As the world becomes increasingly interconnected and mobility increases, more and more encounters take place in which people interact despite the absence of a shared named language in their linguistic repertoires. Such communicative encounters may occur, for example, in tourism or between refugees and local authorities, when those involved have no lingua franca at their disposal. The study of communicative practices in such situations has largely been neglected so far. Yet, a better understanding of such practices would have important implications for numerous fields, including crisis response, social work and labor more generally in migration societies as well as language learning and teaching.
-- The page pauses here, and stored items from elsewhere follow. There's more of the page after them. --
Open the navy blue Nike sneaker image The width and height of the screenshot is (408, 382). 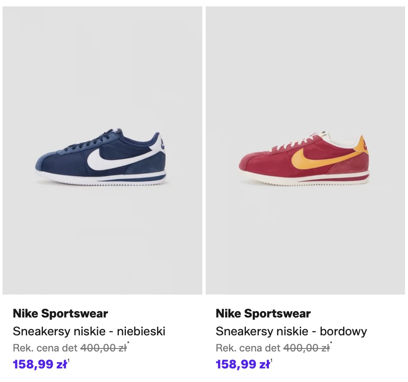click(x=102, y=150)
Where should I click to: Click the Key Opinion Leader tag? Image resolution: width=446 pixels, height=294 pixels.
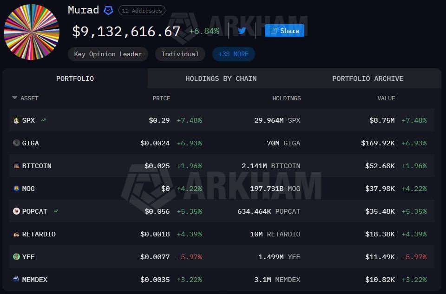coord(108,54)
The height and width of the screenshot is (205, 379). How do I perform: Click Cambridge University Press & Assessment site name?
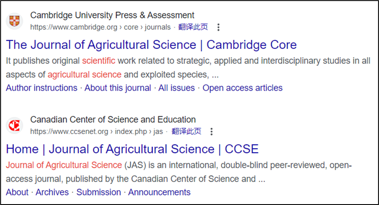pos(112,15)
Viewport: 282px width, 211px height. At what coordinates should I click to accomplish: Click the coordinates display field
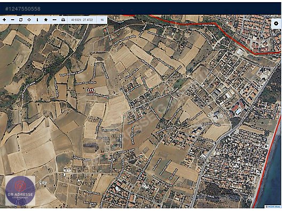(x=82, y=20)
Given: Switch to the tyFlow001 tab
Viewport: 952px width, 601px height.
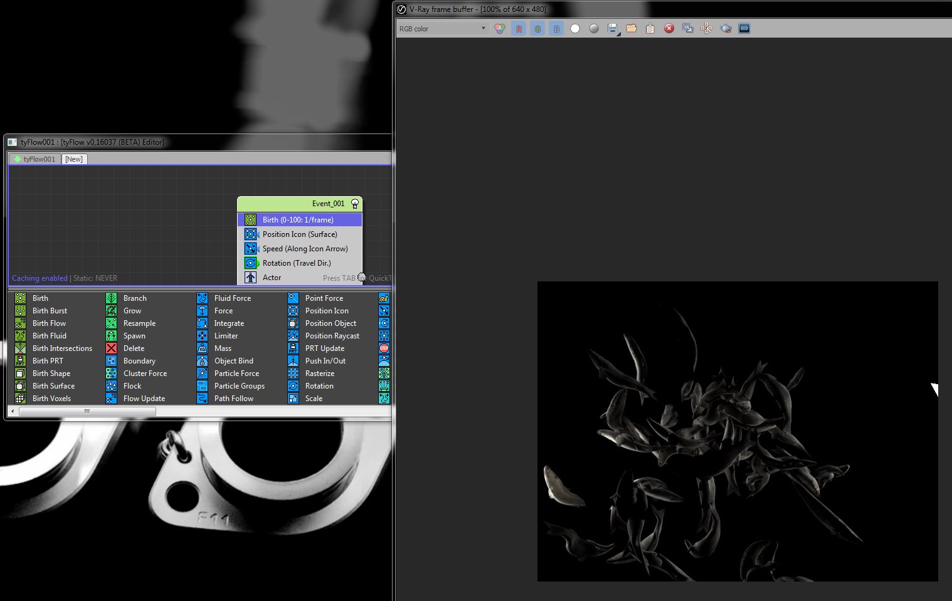Looking at the screenshot, I should pyautogui.click(x=35, y=159).
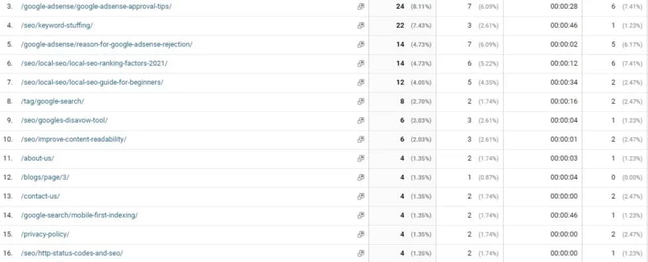Click the /privacy-policy/ page link
The height and width of the screenshot is (262, 648).
coord(45,234)
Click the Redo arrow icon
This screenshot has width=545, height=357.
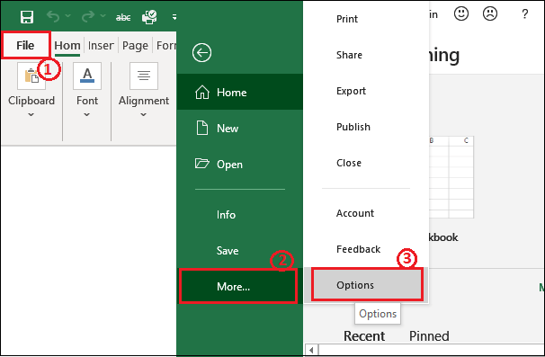pos(87,16)
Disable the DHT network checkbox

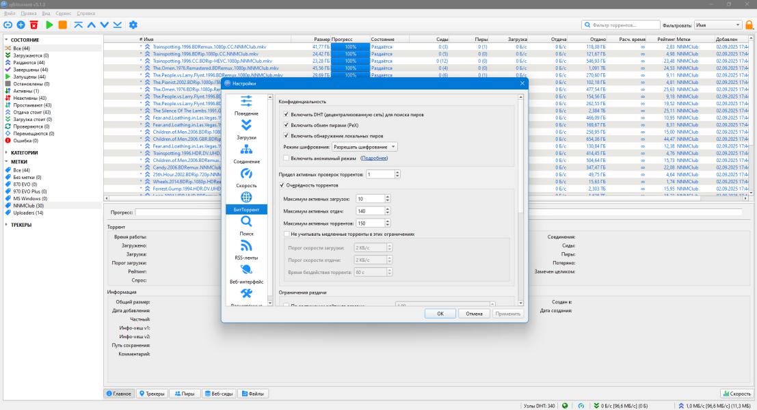point(286,115)
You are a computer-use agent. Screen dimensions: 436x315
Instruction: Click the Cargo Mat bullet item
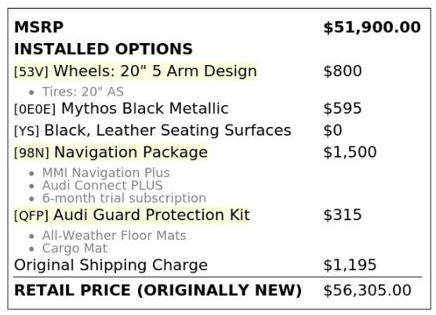pos(74,248)
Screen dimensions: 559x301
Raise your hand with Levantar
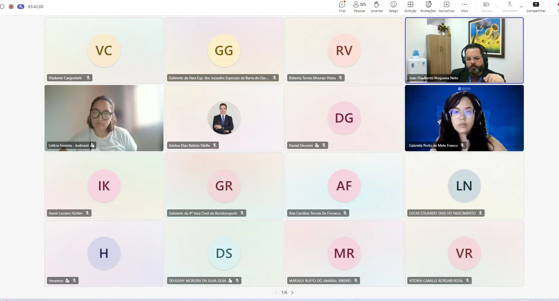coord(377,7)
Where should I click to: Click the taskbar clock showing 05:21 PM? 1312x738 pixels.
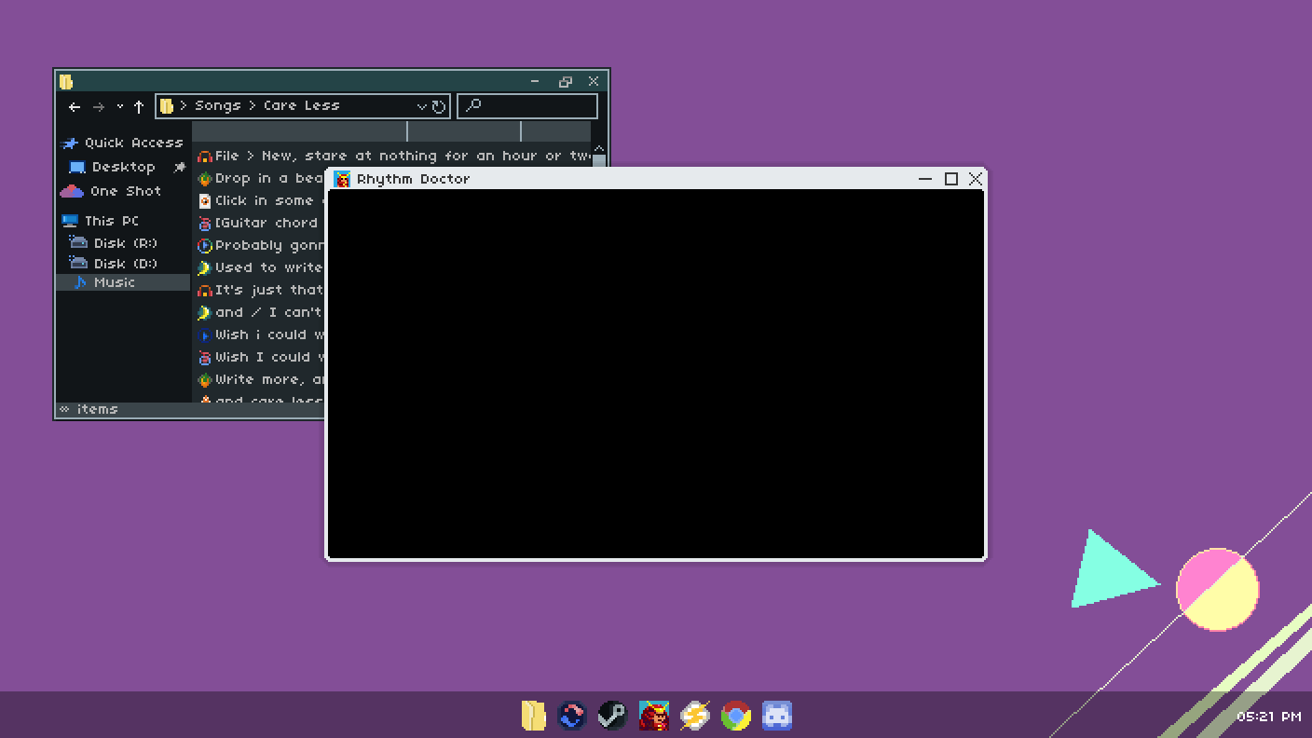click(x=1268, y=717)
In this paper, I therefore present a close interactional analysis of an interaction without shared named languages, examining the communication strategies (Selinker, 1972; Dörnyei & Scott, 1997) and resources (Mondada 2019; Kidwell 2013) employed. The analysis is based on an audiovisual recording of a simulated restaurant visit in which four South Tyrolean secondary school students interacted with a Russian waitress and a tourist from Morocco seated at the same table. While all four students disposed of several named languages and varieties in their linguistic repertoires, none of them spoke Russian or (Moroccan) Arabic. In this paper, I investigate the communication strategies and semiotic resources which the interactants employed during this task, such as the use of deictic gestures and particles to establish a common focus and the use of objects and representational gestures in combination with speech to make verbal resources available to the co-interactants. In total, I show that interactants cooperatively establish common ground through the reflective, constantly adapting management of all available resources.

References:
Dörnyei, Z., & Scott, M. L. (1997). Communication strategies in a second language: Definitions and taxonomies. In Language Learning (Vol. 47, Issue 1, pp. 173–210). Blackwell Publishing Inc.

Kidwell, M. (2013). Framing, grounding, and coordinating conversational interaction: Posture, gaze, facial expression, and movement in space. In C. Müller, A. Cienki, E. Fricke, S. Ladewig, D.
McNeill, & S. Teßendorf (Eds.), Body–language–communication: An international handbook on multimodality in human interaction (Vol. 1, pp. 100–113). De Gruyter.

Mondada, L. (2019). Contemporary issues in conversation analysis: Embodiment and materiality, multimodality and multisensoriality in social interaction. Journal of Pragmatics, 145, 47–62.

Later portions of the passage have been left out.